» **EXERCISE TEXT**:

Providing service learning experiences to students is a long-standing tradition in Jesuit Colleges and Universities. These experiences can be transformational in a student’s personal and professional development. In the long-term care setting, assessment of student learning has demonstrated that attitudes toward older adults have changed in the positive direction by the end of the course.
The Pharmaceutical & Healthcare (PMK) Department at Saint Joseph’s University offers a major for business students and a minor for students in the integrated health services and natural science departments. Among the classes offered is a service-learning and ethics-intensive course, Healthcare Delivery Alternatives. The long-term care setting for the service component of this course is the St. Ignatius Nursing Home and Rehabilitation Center (SINHRC), where students interact directly with older and marginalized residents and explore ethical issues that abound in this healthcare setting.
Complementing the service component of the course is critical reflection and exploration of ethical issues related to SINHRC’s patient care as well as assessment of ethical implications uncovered by the instructor or students. Students are grounded by revisiting ethical and moral theory they have studied in other courses. Their presentations at the end of the course show how they have connected with not only SINRC’s residents but also many of the staff members, who hail from the same geographic and socioeconomic area as SINRC.
Overall, this service-learning, ethics-intensive course equips students with the ability to consider medical issues, and issues of moral consequence with an enlightened perspective of fundamental moral values and ethical principles. It prepares them to be productive contributors to society with well-established ethical frameworks to guide future decisions they will make.

» **AVAILABLE DATA**:
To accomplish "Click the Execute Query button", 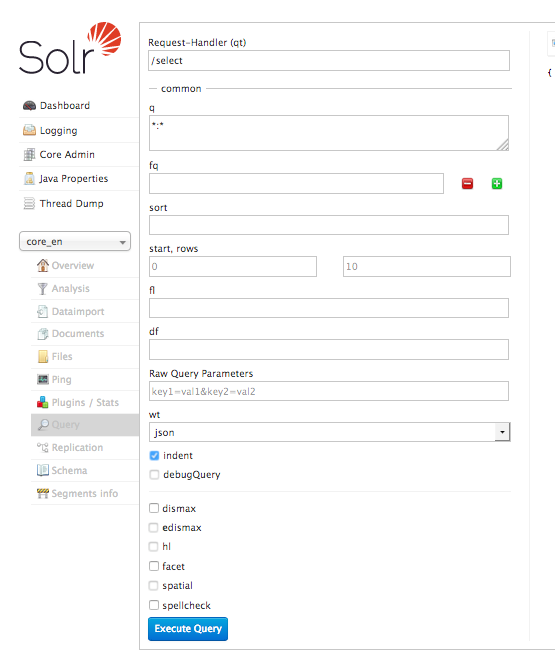I will tap(188, 629).
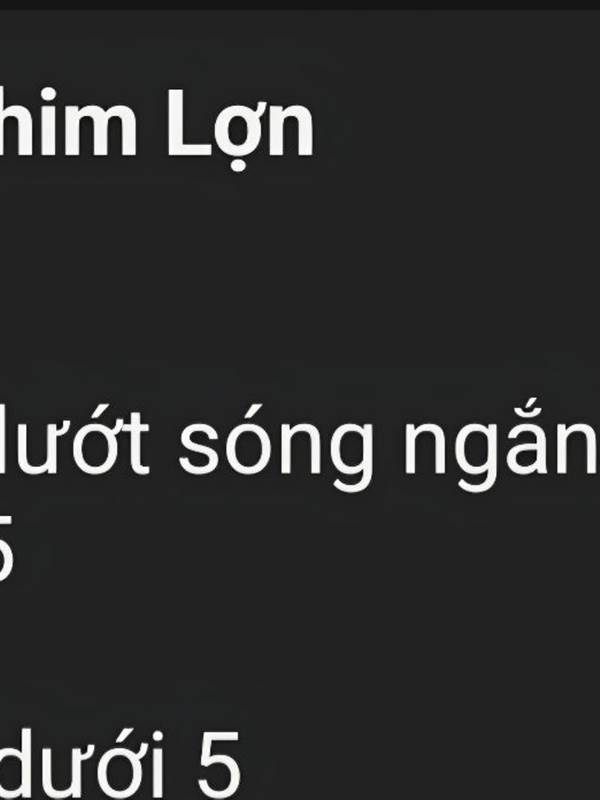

» **YOUR ASSIGNMENT**: List every specific institution or academic unit that the service-learning course text identifies by its full proper name. The lines have nothing to do with this exercise.

» **ANSWER FOR THE TASK**:
- Pharmaceutical & Healthcare (PMK) Department
- Saint Joseph's University
- St. Ignatius Nursing Home and Rehabilitation Center (SINHRC)